富野由悠季ロングインタビュー
先日、BS2で行われた機動戦士ガンダムの9時間30分に渡る放送の中に、ガンダムの原作・監督である富野由悠季氏への1時間近いロングインタビューがあり、それをリアルタイムで視聴した。このロングインタビューについてはシャア専用ブログさんが文字起こしされているのでそちらを参照すると良いと思いますが、雑誌の制作者コメントと違い、テレビでの対話や話し合いというのはわかりにくいです。で、概ね、予想通りというか、おもちゃ会社が嫌いで、自分の作品が嫌いで、SEEDの話なんか振ってはいけない富野監督というのをよく分かった番組だと思った(笑
富野監督とは
富野監督という人は日本大学芸術学部映画科を卒業した後、マンガの神様、手塚治虫が創設したアニメ制作会社である虫プロに就職した人なんだけど、成績もわるかったし、僕程度の者が映画を作れないという形で入った人。もうこの辺から自分の作品けなしたりするのを納得してしまえるのだけれど、『鉄腕アトム』の演出を担当したりと今に続く、アニメの使い回し技法に深く携わってたりする。で、3年で退社後フリー。もう今の10代、20代にとっちゃ、『鉄腕アトム』だけでもビックリなのに『ムーミン』『巨人の星』も手がけてたりしてる偉い人。

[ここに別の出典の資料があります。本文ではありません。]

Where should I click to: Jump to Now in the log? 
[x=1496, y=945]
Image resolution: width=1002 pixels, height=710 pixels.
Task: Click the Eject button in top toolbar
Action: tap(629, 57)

ここで偉いとか言うと怒られるんだろうけど、昔は漫画なんて駄目なもの。アニメなんかさらに駄目なもの。という感覚があった。今だとゲームが叩かれて、最近は携帯に矛先が変わろうとしていると思うけど、新しい文化や新しい物というのは大体、叩かれる運命にあるので、当然だけど今では大学によっては漫画やアニメーションを取り扱ってるし、手塚治虫の作品は哲学とか、人間模様を鋭く描いた文学作品と言った地位を得ている。そういうアニメがよろしくない時代を経験した人にとってはやはり、当時のこと偉いとかそういうことを知らない人間に言われると腹が立つから、ガンダムをただ誉めまくったりする人に厳しいというのが、私なりの富野監督の見方。かと言って人間、誰しも自分の作品を非難されると気分がよろしくないので、誉めすぎずけなしすぎというさじ加減が微妙なので富野監督は怖いとか偏屈と思われてると理解してる。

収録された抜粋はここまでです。